**Directions**. Look through the data below. Pick out the lines holding the string "marker".

**Working data**.

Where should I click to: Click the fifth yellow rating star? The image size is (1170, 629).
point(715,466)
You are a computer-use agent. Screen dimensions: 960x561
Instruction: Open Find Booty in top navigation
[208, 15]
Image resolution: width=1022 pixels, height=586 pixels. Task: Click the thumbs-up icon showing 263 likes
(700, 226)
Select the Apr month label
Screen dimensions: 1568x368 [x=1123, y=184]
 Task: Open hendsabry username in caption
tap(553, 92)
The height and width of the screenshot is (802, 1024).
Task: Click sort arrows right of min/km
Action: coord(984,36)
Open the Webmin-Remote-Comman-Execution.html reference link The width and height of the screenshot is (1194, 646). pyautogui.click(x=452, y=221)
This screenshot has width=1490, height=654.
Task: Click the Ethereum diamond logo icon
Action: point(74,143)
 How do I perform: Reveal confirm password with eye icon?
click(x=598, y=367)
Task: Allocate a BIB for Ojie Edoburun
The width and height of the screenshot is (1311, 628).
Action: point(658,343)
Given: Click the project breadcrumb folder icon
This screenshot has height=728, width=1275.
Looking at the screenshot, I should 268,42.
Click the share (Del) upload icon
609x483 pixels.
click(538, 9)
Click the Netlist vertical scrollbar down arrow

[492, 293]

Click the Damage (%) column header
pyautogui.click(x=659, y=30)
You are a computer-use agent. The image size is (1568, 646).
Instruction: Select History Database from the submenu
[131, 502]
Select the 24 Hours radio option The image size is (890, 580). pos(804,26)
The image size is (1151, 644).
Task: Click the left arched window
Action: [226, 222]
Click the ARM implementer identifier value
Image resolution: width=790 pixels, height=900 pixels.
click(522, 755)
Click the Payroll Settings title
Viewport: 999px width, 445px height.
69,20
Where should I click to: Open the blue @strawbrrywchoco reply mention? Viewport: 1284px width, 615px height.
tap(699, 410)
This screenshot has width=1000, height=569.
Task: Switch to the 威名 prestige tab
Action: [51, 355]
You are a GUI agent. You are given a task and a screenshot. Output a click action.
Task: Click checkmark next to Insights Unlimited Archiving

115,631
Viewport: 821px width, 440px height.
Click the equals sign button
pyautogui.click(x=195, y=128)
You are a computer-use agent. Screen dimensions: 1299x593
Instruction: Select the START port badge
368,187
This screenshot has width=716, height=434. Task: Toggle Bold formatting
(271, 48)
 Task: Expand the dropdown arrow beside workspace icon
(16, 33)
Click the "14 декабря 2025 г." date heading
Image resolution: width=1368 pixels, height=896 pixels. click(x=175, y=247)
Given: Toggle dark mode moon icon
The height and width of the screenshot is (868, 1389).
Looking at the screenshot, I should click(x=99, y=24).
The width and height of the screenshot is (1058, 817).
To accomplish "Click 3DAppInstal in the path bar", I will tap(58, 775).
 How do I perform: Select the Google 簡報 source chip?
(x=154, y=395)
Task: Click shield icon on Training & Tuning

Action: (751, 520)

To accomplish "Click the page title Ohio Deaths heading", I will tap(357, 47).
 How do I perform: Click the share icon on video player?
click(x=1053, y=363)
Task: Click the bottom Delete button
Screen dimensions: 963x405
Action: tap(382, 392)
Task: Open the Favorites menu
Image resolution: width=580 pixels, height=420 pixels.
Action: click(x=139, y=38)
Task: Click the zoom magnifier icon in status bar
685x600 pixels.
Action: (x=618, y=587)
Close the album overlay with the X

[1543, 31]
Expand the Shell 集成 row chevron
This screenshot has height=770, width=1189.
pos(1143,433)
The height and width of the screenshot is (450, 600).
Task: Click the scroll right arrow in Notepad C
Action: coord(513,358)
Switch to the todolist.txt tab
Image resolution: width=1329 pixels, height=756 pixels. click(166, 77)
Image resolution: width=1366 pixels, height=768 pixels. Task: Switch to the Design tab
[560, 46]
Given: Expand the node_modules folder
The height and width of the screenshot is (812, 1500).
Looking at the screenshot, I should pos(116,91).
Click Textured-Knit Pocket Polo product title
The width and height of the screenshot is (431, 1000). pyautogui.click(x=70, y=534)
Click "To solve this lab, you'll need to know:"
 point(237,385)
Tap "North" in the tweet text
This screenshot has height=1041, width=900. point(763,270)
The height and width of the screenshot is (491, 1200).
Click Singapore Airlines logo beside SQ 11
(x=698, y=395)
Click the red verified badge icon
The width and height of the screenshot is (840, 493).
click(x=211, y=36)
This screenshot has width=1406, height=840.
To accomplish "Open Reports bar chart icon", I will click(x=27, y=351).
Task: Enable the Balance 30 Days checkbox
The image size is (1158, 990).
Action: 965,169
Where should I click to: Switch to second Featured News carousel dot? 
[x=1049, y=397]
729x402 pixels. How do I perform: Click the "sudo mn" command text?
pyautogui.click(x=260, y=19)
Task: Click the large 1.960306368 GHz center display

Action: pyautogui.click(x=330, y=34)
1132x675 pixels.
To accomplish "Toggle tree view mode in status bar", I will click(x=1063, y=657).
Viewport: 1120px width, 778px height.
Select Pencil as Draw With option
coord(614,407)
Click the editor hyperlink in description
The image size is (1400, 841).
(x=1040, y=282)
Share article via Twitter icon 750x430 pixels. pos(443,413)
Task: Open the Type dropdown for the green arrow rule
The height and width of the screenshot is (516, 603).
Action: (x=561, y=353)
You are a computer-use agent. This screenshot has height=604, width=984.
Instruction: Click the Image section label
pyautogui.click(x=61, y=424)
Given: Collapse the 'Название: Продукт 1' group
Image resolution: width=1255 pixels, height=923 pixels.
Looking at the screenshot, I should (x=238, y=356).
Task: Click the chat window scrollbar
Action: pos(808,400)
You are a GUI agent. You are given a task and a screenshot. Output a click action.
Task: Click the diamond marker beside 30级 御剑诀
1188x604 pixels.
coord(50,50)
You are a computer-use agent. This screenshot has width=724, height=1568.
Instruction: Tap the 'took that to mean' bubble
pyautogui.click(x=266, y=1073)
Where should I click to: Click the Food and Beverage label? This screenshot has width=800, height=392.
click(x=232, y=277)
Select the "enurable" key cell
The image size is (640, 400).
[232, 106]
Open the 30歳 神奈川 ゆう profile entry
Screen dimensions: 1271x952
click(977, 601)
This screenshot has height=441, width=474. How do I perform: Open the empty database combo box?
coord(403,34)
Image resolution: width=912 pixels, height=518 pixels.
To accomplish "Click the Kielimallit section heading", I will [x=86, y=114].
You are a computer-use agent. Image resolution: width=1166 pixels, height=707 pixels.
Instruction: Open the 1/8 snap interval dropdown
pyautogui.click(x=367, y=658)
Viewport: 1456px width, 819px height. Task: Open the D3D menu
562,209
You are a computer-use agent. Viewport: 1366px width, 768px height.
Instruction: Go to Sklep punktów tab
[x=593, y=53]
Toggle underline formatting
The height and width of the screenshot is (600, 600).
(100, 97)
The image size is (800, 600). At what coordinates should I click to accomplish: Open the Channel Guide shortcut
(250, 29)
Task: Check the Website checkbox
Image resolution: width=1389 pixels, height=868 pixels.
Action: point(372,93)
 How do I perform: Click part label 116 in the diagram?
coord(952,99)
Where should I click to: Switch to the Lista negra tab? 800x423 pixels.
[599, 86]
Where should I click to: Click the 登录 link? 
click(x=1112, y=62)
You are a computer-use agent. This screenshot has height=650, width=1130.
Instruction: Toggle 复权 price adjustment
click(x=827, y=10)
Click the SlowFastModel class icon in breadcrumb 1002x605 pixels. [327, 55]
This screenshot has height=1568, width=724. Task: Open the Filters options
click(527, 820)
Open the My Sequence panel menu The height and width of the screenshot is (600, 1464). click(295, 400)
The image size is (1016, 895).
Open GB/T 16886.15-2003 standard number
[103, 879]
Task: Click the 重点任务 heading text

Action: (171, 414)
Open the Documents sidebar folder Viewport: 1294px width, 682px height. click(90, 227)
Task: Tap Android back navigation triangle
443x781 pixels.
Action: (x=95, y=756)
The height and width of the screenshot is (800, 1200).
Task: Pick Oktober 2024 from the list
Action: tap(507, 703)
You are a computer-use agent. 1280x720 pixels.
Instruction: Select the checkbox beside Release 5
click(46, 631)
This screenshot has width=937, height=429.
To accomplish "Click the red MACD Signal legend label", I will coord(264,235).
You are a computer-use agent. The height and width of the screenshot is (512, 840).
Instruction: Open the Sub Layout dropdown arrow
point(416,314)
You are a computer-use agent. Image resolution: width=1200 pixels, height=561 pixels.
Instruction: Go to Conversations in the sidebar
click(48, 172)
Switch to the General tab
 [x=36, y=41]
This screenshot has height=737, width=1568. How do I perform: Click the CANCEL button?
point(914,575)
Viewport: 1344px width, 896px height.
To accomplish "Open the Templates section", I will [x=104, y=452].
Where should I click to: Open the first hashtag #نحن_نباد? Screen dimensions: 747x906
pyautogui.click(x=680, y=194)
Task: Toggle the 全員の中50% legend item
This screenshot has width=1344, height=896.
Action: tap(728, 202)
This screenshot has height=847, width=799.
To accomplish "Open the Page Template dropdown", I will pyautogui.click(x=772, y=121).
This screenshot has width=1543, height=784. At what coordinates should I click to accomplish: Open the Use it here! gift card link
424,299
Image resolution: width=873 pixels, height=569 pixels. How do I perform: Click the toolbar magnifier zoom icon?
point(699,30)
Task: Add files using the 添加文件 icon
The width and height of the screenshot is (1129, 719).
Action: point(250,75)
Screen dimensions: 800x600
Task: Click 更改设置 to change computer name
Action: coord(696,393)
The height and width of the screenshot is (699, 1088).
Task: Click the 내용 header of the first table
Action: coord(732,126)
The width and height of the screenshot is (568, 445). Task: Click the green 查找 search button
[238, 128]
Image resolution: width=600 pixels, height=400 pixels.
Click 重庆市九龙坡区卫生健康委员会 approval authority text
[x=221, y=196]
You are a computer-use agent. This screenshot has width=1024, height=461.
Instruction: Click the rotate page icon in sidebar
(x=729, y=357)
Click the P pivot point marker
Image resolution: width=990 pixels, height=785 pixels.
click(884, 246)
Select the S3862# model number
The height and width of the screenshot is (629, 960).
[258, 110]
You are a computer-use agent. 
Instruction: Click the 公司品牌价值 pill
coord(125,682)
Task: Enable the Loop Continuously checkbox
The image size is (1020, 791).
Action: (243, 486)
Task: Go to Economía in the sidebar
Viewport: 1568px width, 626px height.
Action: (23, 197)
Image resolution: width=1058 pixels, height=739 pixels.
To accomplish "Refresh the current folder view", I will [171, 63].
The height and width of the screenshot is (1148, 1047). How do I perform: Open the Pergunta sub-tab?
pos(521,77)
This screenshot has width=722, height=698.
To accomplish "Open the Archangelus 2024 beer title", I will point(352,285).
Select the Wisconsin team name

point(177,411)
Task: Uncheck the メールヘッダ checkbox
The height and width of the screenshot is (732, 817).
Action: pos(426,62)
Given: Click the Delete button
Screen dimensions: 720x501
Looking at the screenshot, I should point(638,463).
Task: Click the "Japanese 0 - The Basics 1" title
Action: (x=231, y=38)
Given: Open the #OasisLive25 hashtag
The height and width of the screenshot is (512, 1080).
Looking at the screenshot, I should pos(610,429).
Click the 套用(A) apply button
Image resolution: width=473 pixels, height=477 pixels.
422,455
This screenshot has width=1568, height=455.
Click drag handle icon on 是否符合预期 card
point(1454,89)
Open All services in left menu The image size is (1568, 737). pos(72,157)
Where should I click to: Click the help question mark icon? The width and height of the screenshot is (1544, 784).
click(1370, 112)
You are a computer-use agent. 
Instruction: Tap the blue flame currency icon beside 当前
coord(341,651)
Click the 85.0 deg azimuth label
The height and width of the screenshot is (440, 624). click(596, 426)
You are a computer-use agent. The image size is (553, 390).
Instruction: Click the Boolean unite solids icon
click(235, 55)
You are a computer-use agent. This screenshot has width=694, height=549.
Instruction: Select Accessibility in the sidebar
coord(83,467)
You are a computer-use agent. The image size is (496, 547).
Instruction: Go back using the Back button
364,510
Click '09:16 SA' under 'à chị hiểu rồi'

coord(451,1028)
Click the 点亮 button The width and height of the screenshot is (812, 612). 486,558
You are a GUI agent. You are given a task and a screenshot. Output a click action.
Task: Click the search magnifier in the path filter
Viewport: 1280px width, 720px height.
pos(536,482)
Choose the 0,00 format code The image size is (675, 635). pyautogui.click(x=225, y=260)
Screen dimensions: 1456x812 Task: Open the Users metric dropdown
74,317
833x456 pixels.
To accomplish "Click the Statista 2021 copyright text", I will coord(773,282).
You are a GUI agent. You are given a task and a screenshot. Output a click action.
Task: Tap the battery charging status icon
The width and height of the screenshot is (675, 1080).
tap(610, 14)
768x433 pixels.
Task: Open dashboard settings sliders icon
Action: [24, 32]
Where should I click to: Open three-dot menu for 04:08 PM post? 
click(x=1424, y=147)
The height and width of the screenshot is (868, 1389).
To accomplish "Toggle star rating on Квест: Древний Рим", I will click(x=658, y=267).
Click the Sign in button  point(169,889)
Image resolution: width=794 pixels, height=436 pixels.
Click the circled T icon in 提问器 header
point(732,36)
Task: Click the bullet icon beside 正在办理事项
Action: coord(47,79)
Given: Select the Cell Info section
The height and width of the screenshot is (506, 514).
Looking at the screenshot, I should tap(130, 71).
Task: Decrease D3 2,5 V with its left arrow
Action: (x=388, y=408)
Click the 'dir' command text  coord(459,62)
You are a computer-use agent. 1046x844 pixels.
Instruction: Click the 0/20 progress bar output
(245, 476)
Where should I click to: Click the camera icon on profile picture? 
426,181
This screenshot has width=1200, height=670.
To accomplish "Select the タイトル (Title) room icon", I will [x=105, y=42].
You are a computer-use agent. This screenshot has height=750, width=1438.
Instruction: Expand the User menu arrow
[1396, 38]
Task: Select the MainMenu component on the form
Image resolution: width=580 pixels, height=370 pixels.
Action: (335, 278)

**Written response**.
Task: Click the diamond marker beside 30级 御剑诀
Click the P pivot point marker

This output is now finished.